Задания =
a) Перепишите без изменений отрывок из текста для чтения: начните со слов «У вас была интересная» и закончите словами «серию немецких детективов.».
b) Замените «dropdown» на «menu» в записях. Приведите только строки с самого начала записей и до строки с «pyautogui.click(x=67, y=430)» включительно, всё прочее оставьте как есть, а картинки в ответ не включайте.
───── Текст для чтения
У вас была интересная история отношений с издательством «Городец»: вы как-то написали, что ответственным лицам издательства «уготовано самое гнилое место в аду, где их будут колоть вилами самые озорные чертенята».

— Все так. Провидение дало мне урок — я позарился на деньги, причем деньги не такие уж и большие. Я придумал сделать для «Городца» серию, посвященную современной литературе. У нас в издательстве libra классическая, скучно-душная тематика, а им я решил сделать серию современного легкого фикшна. Мне, в принципе, интересно издавать книги различных легких жанров — сейчас, кстати, в нашем издательстве мы будем делать серию немецких детективов.

С «Городцом» на самом деле все получилось: книжки были изданы, и я ими доволен, хотя всех денег не получил, так что место в аду им уготовано. Они нарушили договоренности, а договоренности нарушать нельзя, это залог существования индустрии. Когда ты не воспринимаешь это как индустрию, ты можешь вести себя как угодно, но, конечно, будут последствия. Справедливости ради скажу, что руководство в издательстве сменилось, сейчас мы в диалоге. Надеюсь, все разрешится, а книги получились отличные. Причем отличные со всех точек зрения: и дизайн удался, и тексты хорошего уровня, и коммерческий потенциал у серии многообещающий.

Камышница. Фото: Александр Филиппов-Чехов
 

— Насколько я знаю, у вас еще была коллаборация с издательством «РИПОЛ». Вместе вы издали книгу «Пляска смерти» Иеремии Готхельфа.

— Опыт учит, что никаких коллабораций быть не должно — пленных не брать, в коллаборации не вступать. Все опыты коллаборации, что у нас были, кончались плохо. Люди бесконечно нарушают договоренности, игнорируя банальную профессиональную этику. Впрочем, не уверен, что со зла. Скорее по причине того, что люди в большинстве своем живут вообще не приходя в сознание. Когда-то я настолько от этого устал, что открыл собственное издательство. Так что благодарю всех за этот уникальный опыт. Единственная коллаборация, которая оказалась продуктивной, к моему огромному удивлению, — это взаимодействие с «Ад Маргинем». Долгие годы мы друг друга на дух не переносили, а теперь вот... коллаборация. Причем весьма интересная: переводим и издаем книги о визитах всяких инфернальных (и не очень) персонажей в советскую (и не только) Россию. Идея эта не нова, я разрабатывал ее еще в бытность научным сотрудником Библиотеки иностранной литературы. Да вот только у тогдашнего руководства мозгов не хватило ее оценить. А все почему — потому что во главу угла деньги ставить не нужно. Нужно летать!
──────────
───── Записи
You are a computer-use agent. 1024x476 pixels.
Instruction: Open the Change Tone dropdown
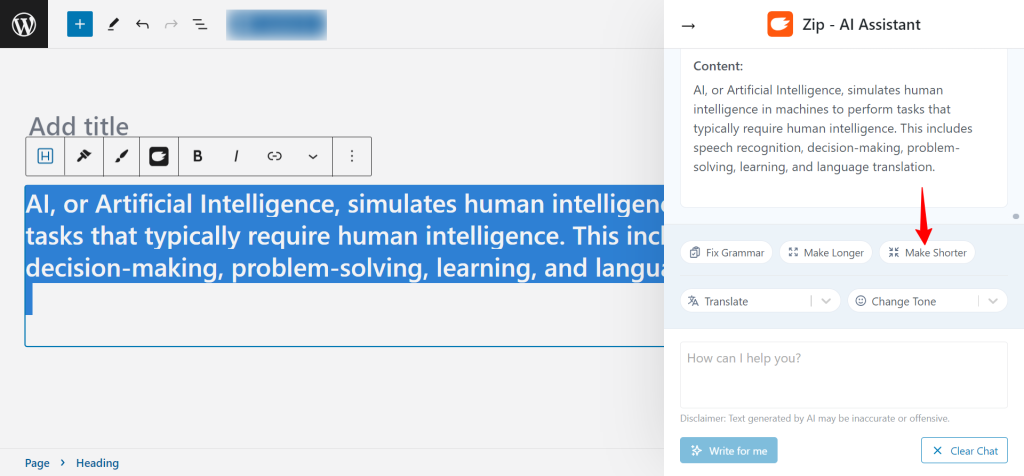pyautogui.click(x=927, y=301)
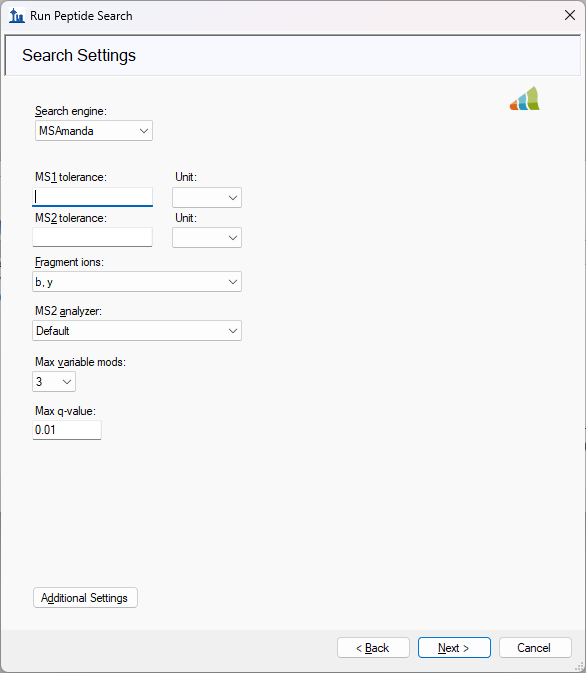Click the Max q-value field
This screenshot has width=586, height=673.
pyautogui.click(x=67, y=430)
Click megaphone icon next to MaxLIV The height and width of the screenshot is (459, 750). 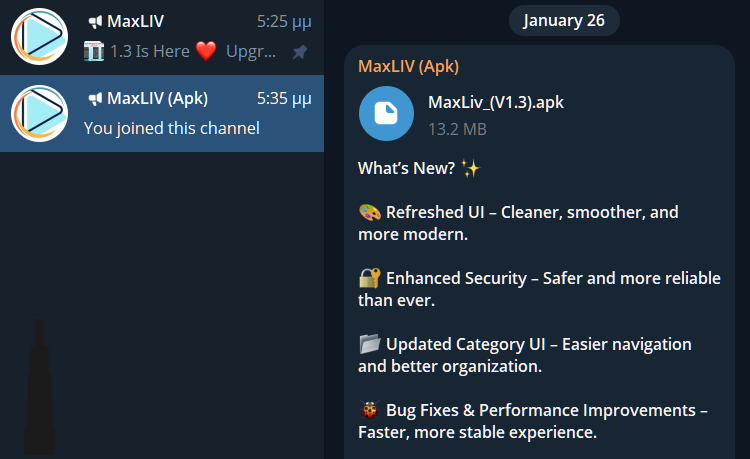tap(95, 21)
──────────
Ответы к заданиям =
a)
У вас была интересная история отношений с издательством «Городец»: вы как-то написали, что ответственным лицам издательства «уготовано самое гнилое место в аду, где их будут колоть вилами самые озорные чертенята».

— Все так. Провидение дало мне урок — я позарился на деньги, причем деньги не такие уж и большие. Я придумал сделать для «Городца» серию, посвященную современной литературе. У нас в издательстве libra классическая, скучно-душная тематика, а им я решил сделать серию современного легкого фикшна. Мне, в принципе, интересно издавать книги различных легких жанров — сейчас, кстати, в нашем издательстве мы будем делать серию немецких детективов.

b)
You are a computer-use agent. 1024x476 pixels.
Instruction: Open the Change Tone menu
pyautogui.click(x=927, y=301)
Click the Max q-value field
This screenshot has width=586, height=673.
pyautogui.click(x=67, y=430)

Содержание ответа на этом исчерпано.